The New Haven Police Department, which did not respond to request for comment, took the pedestrian into custody, though it was not immediately clear whether an investigation was underway. The incident occurred while the musician was busking outside the storefront of idiom Boutique. The pedestrian approached the musician — known by many locals as a regular performer around New Haven’s streets — from the direction of the New Haven Green, according to an eyewitness who asked to remain anonymous because he had been threatened by the aggressor for calling the police. Maintaining eye contact with the musician, the pedestrian first verbally attacked the musician, shouting “God doesn’t love you” among other things, according to other eyewitnesses present.

The confrontation then escalated, as the pedestrian smashed the musician’s guitar on the sidewalk, and the two men began to exchange blows.

“I heard, first, what sounded like gunshots to me,” said the anonymous eyewitness, a recent Yale graduate now working in the School of Forestry & Environmental Studies. “I looked down the street to see that it was one guy smashing another guy’s guitar.”

Seconds after the incident had begun, a Yale Police officer arrived on the scene by bicycle, and the pedestrian fled down College Street, trailed closely behind by the YPD officer and three NHPD police cruisers. After a short chase, the suspect was soon arrested by the NHPD, according to the same eyewitness, who followed the chase to see what happened.

After the suspect fled, the musician, whose instrument had been destroyed beyond repair, appeared visibly distraught.

“I sort of helped talk down the musician, who was freaking out,” the observer said. “He was talking about how the guitar was his livelihood.”

Soon after, police officers spoke with the victim. A photo of the smashed guitar and a description of the incident was posted to the popular Facebook page Overheard at Yale, and while some students proposed creating a fund to replace the instrument, by Monday evening nothing had been established.

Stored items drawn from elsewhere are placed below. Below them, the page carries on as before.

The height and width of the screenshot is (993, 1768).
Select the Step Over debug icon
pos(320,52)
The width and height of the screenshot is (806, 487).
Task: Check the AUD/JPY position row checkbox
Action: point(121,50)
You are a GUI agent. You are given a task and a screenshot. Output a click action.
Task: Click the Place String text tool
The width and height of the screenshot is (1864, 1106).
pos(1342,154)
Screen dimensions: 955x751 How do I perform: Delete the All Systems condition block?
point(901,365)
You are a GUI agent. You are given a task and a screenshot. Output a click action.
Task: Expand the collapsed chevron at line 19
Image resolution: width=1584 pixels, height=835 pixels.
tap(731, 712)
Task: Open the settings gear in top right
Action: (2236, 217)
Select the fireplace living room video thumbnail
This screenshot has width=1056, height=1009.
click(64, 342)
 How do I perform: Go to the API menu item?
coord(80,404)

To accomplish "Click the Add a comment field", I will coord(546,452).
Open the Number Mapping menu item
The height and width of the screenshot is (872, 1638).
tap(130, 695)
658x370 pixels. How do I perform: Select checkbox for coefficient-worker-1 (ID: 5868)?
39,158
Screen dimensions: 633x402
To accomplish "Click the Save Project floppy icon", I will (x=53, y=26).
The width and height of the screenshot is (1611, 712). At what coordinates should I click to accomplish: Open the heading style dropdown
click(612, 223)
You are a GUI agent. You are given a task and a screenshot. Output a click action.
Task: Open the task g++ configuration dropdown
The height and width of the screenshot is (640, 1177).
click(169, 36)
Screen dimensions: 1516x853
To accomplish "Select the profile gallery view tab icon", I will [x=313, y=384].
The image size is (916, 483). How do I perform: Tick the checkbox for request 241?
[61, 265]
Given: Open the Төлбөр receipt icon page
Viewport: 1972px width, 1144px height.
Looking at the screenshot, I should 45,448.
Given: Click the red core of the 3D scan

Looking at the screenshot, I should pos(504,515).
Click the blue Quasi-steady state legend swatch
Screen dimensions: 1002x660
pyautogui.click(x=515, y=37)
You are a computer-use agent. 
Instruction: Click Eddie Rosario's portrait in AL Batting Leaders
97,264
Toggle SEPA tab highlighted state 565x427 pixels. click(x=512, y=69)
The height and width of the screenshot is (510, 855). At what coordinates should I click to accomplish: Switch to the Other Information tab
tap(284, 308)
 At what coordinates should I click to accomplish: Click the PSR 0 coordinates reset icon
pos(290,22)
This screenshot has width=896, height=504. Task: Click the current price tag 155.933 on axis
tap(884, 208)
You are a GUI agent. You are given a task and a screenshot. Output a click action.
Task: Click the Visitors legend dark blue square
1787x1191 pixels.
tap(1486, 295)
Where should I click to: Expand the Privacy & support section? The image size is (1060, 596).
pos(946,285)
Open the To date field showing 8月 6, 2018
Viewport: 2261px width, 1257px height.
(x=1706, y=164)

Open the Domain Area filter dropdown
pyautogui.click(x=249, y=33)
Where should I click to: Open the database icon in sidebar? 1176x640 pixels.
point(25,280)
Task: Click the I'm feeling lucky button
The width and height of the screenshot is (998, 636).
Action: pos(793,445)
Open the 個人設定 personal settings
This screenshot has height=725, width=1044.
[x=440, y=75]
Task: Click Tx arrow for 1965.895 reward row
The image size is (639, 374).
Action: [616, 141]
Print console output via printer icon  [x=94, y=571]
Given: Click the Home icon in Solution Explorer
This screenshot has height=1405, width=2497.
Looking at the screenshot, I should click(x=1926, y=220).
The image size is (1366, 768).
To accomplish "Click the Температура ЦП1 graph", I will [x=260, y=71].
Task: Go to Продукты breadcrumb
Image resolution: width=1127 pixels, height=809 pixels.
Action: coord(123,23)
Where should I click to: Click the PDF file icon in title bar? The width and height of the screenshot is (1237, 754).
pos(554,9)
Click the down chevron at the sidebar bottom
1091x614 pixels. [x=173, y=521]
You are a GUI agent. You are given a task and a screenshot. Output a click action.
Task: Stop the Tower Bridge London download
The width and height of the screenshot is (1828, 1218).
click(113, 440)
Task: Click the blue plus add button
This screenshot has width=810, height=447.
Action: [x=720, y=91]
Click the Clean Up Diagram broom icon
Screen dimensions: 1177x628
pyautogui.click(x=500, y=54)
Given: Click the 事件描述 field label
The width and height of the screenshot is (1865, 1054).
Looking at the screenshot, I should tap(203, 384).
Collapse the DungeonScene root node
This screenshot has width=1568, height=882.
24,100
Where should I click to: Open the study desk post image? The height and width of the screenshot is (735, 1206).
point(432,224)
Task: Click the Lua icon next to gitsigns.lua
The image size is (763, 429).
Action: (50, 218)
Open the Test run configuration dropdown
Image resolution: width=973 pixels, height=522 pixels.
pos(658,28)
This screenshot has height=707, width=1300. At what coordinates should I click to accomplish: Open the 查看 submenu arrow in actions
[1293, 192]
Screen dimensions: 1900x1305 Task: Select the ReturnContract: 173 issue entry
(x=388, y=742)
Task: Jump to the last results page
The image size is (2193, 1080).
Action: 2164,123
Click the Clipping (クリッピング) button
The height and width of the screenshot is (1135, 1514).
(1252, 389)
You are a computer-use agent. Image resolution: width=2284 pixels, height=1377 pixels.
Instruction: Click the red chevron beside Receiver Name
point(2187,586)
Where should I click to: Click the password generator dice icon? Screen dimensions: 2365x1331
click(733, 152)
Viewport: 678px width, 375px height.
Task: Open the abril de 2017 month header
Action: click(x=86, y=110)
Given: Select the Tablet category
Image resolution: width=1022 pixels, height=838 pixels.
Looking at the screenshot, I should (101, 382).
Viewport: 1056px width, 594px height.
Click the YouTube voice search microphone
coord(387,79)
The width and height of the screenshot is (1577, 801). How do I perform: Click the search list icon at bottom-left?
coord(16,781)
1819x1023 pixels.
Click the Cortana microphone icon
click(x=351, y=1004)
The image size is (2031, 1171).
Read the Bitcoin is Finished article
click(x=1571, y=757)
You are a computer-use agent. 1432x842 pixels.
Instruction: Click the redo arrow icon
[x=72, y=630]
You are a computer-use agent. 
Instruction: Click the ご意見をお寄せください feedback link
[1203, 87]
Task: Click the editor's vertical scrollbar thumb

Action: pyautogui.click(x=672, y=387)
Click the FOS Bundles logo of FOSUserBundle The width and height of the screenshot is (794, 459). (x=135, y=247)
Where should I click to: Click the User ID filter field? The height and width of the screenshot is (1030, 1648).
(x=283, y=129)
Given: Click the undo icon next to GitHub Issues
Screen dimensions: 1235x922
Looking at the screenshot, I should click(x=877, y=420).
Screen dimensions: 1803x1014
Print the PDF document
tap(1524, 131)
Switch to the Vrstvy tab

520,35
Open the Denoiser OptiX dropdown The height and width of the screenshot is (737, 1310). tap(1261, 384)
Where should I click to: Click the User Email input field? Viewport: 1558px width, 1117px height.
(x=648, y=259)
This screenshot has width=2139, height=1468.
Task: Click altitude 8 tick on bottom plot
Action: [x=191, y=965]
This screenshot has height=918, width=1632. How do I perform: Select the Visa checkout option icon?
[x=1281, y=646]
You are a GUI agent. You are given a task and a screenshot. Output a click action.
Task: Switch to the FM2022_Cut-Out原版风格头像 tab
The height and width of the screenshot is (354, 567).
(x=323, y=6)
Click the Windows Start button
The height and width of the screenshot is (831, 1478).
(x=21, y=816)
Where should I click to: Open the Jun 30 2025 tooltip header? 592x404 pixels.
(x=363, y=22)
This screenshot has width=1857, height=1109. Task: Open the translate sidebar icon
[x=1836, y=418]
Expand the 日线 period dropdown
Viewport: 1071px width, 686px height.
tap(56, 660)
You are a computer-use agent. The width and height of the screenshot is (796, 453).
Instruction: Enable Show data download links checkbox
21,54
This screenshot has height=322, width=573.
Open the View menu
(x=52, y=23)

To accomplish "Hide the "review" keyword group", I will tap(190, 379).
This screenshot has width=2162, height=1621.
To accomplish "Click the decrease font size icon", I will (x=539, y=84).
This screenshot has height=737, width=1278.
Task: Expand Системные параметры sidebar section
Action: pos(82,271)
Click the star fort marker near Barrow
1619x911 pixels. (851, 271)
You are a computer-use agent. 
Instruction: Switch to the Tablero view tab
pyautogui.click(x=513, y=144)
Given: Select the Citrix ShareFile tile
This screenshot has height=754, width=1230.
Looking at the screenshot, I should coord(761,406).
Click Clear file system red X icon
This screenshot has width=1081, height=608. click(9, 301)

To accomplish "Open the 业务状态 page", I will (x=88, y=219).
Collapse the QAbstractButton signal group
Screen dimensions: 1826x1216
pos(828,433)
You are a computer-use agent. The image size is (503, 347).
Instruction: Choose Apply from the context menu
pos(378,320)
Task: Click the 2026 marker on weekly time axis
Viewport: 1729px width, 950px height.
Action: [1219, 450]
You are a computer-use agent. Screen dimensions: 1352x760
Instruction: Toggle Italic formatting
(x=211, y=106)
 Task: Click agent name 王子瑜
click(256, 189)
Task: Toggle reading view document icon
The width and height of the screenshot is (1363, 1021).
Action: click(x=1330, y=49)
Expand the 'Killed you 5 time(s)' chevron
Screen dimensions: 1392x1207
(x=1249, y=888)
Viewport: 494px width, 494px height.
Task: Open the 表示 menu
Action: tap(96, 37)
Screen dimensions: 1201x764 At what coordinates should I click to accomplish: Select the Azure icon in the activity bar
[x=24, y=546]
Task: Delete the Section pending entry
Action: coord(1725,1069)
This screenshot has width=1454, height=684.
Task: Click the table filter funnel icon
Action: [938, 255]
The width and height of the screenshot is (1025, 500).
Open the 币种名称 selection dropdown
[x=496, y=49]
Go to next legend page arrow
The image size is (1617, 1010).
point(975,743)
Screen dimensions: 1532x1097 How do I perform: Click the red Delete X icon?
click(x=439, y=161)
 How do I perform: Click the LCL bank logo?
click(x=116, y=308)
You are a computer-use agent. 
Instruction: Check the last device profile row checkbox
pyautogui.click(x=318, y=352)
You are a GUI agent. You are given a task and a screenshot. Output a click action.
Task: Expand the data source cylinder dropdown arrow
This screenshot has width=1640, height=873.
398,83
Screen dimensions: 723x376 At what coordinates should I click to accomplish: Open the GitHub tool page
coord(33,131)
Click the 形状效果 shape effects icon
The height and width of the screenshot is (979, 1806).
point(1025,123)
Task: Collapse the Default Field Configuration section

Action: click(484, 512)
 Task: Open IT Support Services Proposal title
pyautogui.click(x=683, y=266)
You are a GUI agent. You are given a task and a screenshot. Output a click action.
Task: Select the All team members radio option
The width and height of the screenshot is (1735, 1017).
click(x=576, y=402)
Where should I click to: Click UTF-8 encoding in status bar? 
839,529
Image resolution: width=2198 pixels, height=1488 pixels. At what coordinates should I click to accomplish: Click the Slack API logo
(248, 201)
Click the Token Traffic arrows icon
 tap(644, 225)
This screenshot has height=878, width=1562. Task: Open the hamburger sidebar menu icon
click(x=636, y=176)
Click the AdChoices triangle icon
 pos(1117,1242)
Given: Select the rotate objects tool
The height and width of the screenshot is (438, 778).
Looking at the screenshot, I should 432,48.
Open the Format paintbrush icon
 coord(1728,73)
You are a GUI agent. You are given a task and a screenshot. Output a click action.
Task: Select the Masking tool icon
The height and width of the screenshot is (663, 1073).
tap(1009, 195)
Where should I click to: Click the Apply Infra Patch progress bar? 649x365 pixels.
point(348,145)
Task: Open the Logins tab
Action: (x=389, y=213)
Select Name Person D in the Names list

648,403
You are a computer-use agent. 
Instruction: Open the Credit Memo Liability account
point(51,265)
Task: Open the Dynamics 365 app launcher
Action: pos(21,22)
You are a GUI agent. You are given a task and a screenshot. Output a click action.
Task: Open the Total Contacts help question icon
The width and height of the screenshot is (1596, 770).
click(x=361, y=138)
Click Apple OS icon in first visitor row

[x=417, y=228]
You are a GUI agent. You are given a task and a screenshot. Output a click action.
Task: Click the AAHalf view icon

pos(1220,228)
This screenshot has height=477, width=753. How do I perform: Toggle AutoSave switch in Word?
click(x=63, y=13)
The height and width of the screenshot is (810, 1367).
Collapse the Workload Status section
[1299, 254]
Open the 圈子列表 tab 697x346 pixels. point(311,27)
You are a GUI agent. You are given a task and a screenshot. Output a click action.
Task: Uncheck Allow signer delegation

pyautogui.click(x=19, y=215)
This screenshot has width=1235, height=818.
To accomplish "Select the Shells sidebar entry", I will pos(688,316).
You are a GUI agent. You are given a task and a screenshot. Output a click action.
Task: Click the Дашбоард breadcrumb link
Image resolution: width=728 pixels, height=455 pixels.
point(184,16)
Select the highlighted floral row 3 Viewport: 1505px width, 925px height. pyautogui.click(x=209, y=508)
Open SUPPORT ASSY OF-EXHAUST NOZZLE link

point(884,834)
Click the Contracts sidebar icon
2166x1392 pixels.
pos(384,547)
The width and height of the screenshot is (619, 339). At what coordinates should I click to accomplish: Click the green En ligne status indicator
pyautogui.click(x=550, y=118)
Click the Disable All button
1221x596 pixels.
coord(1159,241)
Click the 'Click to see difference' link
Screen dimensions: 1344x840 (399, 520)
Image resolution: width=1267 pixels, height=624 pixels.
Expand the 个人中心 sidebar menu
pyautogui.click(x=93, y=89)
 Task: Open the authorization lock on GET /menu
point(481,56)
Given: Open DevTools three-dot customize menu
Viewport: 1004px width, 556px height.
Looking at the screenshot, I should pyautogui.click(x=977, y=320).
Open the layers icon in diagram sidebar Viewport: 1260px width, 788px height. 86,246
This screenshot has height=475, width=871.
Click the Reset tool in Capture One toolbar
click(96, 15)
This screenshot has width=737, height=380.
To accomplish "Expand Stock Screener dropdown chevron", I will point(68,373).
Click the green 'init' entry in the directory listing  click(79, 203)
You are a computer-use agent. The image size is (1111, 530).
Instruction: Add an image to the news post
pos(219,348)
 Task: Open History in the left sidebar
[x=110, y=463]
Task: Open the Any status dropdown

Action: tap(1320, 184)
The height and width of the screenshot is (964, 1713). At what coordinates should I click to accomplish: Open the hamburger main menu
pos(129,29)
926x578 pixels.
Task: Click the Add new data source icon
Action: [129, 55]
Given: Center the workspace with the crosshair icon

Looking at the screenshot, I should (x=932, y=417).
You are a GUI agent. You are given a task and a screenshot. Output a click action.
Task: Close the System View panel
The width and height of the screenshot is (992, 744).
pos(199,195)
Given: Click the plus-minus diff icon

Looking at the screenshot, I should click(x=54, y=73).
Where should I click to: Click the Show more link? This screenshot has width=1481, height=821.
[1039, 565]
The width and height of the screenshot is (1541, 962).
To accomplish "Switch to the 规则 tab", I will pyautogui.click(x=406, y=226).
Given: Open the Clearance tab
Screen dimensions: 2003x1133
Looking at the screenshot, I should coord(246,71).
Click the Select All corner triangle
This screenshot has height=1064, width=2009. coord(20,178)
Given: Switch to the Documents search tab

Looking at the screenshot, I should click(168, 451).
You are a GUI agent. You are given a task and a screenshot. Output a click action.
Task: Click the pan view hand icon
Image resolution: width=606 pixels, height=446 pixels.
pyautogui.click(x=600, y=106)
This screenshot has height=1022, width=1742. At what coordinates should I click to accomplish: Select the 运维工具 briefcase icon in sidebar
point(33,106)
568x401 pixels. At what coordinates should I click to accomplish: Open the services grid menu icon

Despite this isolated incident so close to campus, students interviewed stressed that New Haven’s crime rates and homelessness problems have improved dramatically over the last several years.

“I think it is very easy to go through your time at Yale and kind of live in what we actively called the Yale bubble,” said Sadé Elizabeth ’19, a member of the Yale Hunger and Homelessness Action Project. “Talking to people who were here a while ago, there was a problem with New Haven not being the nicest city at all times. Honestly, I think that is very different now.”

Studies have shown that homeless rates in New Haven have decreased in the past year. According to a “Point-in-Time” study conducted by the Connecticut Coalition to End Homelessness, there were 3,911 homeless people on the night of Jan. 26, 2016, which marked a 3.4 percent decrease from 2015 and a 13 percent decrease from 2007. In addition to the downward trend in homelessness, a federal study has shown a steady decline in New Haven’s crime rates over the last five years.